**Problem details**
The records below need to be copied in full. Match them exactly.

**Dataset records**

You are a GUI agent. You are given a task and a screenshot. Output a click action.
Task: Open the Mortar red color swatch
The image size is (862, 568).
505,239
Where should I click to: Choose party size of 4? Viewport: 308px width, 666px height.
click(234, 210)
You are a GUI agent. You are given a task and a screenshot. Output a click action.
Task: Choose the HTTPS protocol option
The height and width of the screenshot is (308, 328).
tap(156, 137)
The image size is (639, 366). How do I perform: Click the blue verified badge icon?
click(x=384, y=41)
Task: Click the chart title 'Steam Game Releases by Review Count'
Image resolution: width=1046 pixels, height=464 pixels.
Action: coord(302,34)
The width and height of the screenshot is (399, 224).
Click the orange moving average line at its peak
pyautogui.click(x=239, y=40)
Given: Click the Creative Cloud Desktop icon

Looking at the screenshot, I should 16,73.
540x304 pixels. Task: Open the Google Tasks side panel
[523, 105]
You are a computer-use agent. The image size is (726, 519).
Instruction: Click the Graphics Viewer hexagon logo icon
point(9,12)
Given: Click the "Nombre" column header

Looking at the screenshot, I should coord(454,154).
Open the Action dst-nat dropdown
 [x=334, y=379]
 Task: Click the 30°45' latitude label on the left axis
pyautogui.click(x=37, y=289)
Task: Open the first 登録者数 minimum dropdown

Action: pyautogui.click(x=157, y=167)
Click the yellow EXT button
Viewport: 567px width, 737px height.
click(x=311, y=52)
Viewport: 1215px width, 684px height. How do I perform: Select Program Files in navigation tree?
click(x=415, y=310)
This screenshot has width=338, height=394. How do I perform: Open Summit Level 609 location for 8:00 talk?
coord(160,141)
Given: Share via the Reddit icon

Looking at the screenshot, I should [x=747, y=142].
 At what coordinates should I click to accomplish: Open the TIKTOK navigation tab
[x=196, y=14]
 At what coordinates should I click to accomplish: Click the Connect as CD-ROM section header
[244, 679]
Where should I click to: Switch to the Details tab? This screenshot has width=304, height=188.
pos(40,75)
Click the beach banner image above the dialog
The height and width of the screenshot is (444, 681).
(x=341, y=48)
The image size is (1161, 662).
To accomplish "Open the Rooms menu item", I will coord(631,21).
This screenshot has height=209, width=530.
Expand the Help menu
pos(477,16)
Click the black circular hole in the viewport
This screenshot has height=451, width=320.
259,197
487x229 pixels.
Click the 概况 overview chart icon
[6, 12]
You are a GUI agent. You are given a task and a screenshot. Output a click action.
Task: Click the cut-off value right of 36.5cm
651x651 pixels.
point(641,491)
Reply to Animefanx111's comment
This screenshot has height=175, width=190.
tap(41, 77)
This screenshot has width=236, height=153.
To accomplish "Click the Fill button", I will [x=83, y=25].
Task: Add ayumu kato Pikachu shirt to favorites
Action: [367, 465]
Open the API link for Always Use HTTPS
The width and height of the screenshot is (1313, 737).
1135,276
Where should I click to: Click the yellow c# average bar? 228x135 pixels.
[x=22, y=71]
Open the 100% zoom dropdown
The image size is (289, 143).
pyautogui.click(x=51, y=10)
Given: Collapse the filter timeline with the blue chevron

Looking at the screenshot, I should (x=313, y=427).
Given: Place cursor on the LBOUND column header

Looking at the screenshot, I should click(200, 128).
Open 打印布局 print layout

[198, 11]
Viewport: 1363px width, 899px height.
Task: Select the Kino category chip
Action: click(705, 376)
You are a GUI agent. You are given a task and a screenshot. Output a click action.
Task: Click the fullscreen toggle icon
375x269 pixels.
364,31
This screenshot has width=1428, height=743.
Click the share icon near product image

**Your solution**
You are a GUI agent. You are given a task and a screenshot. Output a click action.
Task: Open the Mortar red color swatch
The image size is (862, 568).
505,239
Where should I click to: Choose party size of 4? Viewport: 308px width, 666px height.
click(234, 210)
You are a GUI agent. You are given a task and a screenshot. Output a click action.
Task: Choose the HTTPS protocol option
The height and width of the screenshot is (308, 328).
tap(156, 137)
The image size is (639, 366). How do I perform: Click the blue verified badge icon?
click(x=384, y=41)
Task: Click the chart title 'Steam Game Releases by Review Count'
Image resolution: width=1046 pixels, height=464 pixels.
Action: coord(302,34)
The width and height of the screenshot is (399, 224).
Click the orange moving average line at its peak
pyautogui.click(x=239, y=40)
Given: Click the Creative Cloud Desktop icon

Looking at the screenshot, I should 16,73.
540x304 pixels. Task: Open the Google Tasks side panel
[523, 105]
You are a computer-use agent. The image size is (726, 519).
Instruction: Click the Graphics Viewer hexagon logo icon
point(9,12)
Given: Click the "Nombre" column header

Looking at the screenshot, I should coord(454,154).
Open the Action dst-nat dropdown
 [x=334, y=379]
 Task: Click the 30°45' latitude label on the left axis
pyautogui.click(x=37, y=289)
Task: Open the first 登録者数 minimum dropdown

Action: pyautogui.click(x=157, y=167)
Click the yellow EXT button
Viewport: 567px width, 737px height.
click(x=311, y=52)
Viewport: 1215px width, 684px height. How do I perform: Select Program Files in navigation tree?
click(x=415, y=310)
This screenshot has width=338, height=394. How do I perform: Open Summit Level 609 location for 8:00 talk?
coord(160,141)
Given: Share via the Reddit icon

Looking at the screenshot, I should [x=747, y=142].
 At what coordinates should I click to accomplish: Open the TIKTOK navigation tab
[x=196, y=14]
 At what coordinates should I click to accomplish: Click the Connect as CD-ROM section header
[244, 679]
Where should I click to: Switch to the Details tab? This screenshot has width=304, height=188.
pos(40,75)
Click the beach banner image above the dialog
The height and width of the screenshot is (444, 681).
(x=341, y=48)
The image size is (1161, 662).
To accomplish "Open the Rooms menu item", I will coord(631,21).
This screenshot has height=209, width=530.
Expand the Help menu
pos(477,16)
Click the black circular hole in the viewport
This screenshot has height=451, width=320.
259,197
487x229 pixels.
Click the 概况 overview chart icon
[6, 12]
You are a GUI agent. You are given a task and a screenshot. Output a click action.
Task: Click the cut-off value right of 36.5cm
651x651 pixels.
point(641,491)
Reply to Animefanx111's comment
This screenshot has height=175, width=190.
tap(41, 77)
This screenshot has width=236, height=153.
To accomplish "Click the Fill button", I will [x=83, y=25].
Task: Add ayumu kato Pikachu shirt to favorites
Action: [367, 465]
Open the API link for Always Use HTTPS
The width and height of the screenshot is (1313, 737).
1135,276
Where should I click to: Click the yellow c# average bar? 228x135 pixels.
[x=22, y=71]
Open the 100% zoom dropdown
The image size is (289, 143).
pyautogui.click(x=51, y=10)
Given: Collapse the filter timeline with the blue chevron

Looking at the screenshot, I should (x=313, y=427).
Given: Place cursor on the LBOUND column header

Looking at the screenshot, I should click(200, 128).
Open 打印布局 print layout

[198, 11]
Viewport: 1363px width, 899px height.
Task: Select the Kino category chip
Action: click(705, 376)
You are a GUI agent. You are given a task and a screenshot. Output a click action.
Task: Click the fullscreen toggle icon
375x269 pixels.
364,31
This screenshot has width=1428, height=743.
Click the share icon near product image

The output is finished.